You’ve all heard about S&P downgrading US debt from AAA to AA+, and how this has affected the markets.
This made me wonder: how reliable have S&P’s ratings on long-term debt really been historically? They’ve been doing it for a long time, so presumably if they were really good at it, they would boast about their track record. Indeed, S&P would compete the other ratings agencies (Fitch, Moody’s) based on the accuracy of their predictions.
It’s well-known that S&P and the other ratings agencies were spectacularly wrong in the case of collateralized debt obligations, much of which rated as AAA. I wouldn’t be at all surprised if they’ve been wrong in less spectacular ways much of the time.
Presumably each credit rating corresponds to a probability of payout, and given historical data, one could check how well the ratings matched reality.
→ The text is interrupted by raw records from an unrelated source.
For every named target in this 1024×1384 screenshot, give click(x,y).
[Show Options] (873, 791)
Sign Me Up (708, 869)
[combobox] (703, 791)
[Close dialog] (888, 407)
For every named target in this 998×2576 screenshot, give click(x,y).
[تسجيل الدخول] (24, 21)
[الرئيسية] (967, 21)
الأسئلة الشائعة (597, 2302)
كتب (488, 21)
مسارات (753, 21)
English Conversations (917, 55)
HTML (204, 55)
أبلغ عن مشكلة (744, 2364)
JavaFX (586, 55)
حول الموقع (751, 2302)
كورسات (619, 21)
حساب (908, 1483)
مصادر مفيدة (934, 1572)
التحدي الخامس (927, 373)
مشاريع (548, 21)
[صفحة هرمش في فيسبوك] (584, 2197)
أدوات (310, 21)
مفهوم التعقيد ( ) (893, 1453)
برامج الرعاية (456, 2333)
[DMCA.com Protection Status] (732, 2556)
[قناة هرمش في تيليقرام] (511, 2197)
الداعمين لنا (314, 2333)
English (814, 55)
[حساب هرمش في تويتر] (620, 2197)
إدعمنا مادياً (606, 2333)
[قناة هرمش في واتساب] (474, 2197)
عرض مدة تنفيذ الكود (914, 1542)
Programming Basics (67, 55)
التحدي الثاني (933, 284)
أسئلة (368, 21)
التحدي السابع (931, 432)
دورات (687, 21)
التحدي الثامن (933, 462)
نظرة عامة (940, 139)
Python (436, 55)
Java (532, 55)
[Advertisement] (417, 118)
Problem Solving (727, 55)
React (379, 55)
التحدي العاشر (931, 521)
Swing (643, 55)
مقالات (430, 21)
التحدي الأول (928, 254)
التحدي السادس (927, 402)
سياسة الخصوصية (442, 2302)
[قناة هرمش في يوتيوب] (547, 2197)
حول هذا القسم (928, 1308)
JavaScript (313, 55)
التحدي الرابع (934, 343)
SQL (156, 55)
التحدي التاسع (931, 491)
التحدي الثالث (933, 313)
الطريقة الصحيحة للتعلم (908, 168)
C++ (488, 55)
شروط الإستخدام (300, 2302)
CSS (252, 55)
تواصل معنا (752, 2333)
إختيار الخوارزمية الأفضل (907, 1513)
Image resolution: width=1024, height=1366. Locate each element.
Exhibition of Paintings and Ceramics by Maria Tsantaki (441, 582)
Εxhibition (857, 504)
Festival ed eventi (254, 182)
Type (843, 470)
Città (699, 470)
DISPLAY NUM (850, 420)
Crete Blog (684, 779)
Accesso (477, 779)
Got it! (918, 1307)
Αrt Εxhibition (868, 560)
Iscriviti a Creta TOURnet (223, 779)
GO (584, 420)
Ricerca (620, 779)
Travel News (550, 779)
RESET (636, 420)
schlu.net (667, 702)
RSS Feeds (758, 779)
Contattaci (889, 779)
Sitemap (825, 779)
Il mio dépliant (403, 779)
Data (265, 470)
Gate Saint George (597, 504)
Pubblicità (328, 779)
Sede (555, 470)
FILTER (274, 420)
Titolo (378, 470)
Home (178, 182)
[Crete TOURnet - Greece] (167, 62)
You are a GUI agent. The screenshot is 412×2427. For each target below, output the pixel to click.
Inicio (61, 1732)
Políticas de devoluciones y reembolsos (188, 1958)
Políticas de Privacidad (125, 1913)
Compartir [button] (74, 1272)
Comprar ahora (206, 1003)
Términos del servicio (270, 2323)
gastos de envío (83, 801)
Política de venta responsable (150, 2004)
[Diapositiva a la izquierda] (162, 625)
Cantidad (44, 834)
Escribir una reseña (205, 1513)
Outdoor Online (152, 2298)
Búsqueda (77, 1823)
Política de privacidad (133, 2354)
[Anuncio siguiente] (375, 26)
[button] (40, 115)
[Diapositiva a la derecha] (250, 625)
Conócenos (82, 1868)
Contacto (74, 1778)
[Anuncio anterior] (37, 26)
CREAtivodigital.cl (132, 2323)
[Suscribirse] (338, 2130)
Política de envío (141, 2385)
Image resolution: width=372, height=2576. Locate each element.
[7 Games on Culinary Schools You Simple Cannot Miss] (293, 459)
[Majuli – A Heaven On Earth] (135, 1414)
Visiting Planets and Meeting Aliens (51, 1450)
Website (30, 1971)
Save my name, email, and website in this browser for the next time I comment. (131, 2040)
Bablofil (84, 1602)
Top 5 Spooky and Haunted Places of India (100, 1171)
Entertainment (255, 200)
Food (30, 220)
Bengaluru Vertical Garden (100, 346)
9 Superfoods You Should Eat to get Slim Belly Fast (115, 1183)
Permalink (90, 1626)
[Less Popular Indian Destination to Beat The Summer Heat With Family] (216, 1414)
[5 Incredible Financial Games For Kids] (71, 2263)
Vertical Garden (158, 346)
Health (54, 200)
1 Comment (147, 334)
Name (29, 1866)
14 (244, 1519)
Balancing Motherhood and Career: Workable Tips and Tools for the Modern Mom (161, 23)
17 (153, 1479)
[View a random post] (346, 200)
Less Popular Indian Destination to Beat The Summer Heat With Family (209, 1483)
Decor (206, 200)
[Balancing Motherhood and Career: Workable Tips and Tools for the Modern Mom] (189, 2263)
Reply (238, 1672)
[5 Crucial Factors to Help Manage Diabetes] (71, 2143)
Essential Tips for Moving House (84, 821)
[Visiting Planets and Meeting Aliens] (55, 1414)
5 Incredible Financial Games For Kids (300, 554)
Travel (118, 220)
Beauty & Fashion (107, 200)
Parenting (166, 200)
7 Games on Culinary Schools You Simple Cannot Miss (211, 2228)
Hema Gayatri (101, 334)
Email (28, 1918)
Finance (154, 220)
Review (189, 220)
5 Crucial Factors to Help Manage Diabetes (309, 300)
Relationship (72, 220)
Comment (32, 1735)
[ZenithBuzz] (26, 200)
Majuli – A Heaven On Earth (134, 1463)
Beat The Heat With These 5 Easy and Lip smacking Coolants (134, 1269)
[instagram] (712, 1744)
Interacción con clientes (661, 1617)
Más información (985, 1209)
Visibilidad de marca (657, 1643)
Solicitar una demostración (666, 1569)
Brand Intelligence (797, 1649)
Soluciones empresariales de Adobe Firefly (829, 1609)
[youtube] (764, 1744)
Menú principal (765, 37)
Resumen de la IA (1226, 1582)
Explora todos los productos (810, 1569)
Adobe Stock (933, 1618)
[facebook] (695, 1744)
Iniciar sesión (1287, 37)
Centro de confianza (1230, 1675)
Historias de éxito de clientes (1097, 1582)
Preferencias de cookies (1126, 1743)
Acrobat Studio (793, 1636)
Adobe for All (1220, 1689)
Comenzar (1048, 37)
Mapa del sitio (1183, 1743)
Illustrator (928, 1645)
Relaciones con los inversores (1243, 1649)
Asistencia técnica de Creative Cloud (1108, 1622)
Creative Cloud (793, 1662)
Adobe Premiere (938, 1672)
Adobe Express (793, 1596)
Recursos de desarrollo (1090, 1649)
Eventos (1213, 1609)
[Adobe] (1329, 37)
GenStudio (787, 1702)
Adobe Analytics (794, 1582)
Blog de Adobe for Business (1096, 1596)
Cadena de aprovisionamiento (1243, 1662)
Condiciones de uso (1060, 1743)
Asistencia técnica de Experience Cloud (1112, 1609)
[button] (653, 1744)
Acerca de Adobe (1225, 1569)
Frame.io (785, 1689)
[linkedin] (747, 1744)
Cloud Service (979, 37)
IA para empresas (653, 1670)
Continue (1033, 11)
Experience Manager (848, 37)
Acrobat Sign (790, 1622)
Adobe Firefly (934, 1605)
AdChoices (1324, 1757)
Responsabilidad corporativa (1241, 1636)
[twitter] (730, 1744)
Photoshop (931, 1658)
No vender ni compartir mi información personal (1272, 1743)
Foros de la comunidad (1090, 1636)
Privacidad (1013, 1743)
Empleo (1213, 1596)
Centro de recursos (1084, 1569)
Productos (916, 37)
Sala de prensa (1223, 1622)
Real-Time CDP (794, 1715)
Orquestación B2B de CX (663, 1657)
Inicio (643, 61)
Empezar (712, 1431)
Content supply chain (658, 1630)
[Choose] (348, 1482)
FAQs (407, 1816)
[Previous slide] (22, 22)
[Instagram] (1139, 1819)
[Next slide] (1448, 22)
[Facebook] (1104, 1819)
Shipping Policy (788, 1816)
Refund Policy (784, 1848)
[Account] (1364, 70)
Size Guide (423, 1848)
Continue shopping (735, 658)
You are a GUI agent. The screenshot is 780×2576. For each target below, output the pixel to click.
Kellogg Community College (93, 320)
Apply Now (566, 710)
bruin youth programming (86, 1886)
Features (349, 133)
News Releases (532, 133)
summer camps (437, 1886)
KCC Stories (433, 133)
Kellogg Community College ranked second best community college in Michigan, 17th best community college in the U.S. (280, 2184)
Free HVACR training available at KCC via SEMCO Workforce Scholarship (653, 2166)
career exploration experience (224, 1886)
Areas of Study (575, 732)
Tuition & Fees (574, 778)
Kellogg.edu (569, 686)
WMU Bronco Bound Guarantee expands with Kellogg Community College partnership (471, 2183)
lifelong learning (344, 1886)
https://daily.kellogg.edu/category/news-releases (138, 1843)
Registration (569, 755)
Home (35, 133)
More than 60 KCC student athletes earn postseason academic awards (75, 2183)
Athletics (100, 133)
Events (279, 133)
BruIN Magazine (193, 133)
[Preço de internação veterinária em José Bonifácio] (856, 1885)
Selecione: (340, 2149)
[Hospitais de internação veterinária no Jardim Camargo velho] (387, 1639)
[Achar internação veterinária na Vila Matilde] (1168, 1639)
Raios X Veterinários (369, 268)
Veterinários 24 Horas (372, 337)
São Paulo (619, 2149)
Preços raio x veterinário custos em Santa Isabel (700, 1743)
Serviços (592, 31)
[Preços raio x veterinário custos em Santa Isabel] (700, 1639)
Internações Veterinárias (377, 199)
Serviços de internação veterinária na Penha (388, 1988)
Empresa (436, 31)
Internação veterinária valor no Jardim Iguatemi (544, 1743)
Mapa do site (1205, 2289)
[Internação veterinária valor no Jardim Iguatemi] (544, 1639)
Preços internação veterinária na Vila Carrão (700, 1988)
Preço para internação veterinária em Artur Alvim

For example, if I were to look at all US-dollar denominated 10-year bonds issued in the year 2000, for which S&P had a rating at the time of issue, by 2010 one could tally up how they performed.
For simplicity, the performance of a particular bond could be expressed as a binary (yes/no) answer to a simple question: did the borrower pay the bond-holders the stipulated interest and principal?
If the ratings were worth anything, the probability of “yes” should be highest for the AAA bonds, and progressively lower for lower ratings (AA+, AA, etc. all the way to C).
Furthermore, the probabilities should be fairly stable over time; for example the probability of default for a 10-year bond rated BBB at issue in 1970 should be the same as that for a 10-year bond rated BBB in 2000. Certainly economic conditions in the 1970s were different from those in the 2000s, and some things are difficult to predict (e.g. the oil crisis in the 1970s, 9-11 in 2001), but the ratings guys are supposedly experts, so their ratings should be robust – or at least better than those of astrologists.
Does anyone know whether such back checking of ratings has been done? If it has been done, the information certainly sure isn’t easy to find.
Back to that recent downgrade: if I bought a 10-yr AAA US bond issued five years ago, according to S&P it’s now AA+… which sort of means the AAA rating wasn’t really correct to begin with. A prediction for long-term creditworthiness isn’t worth much if you’re allowed to change that prediction part-way!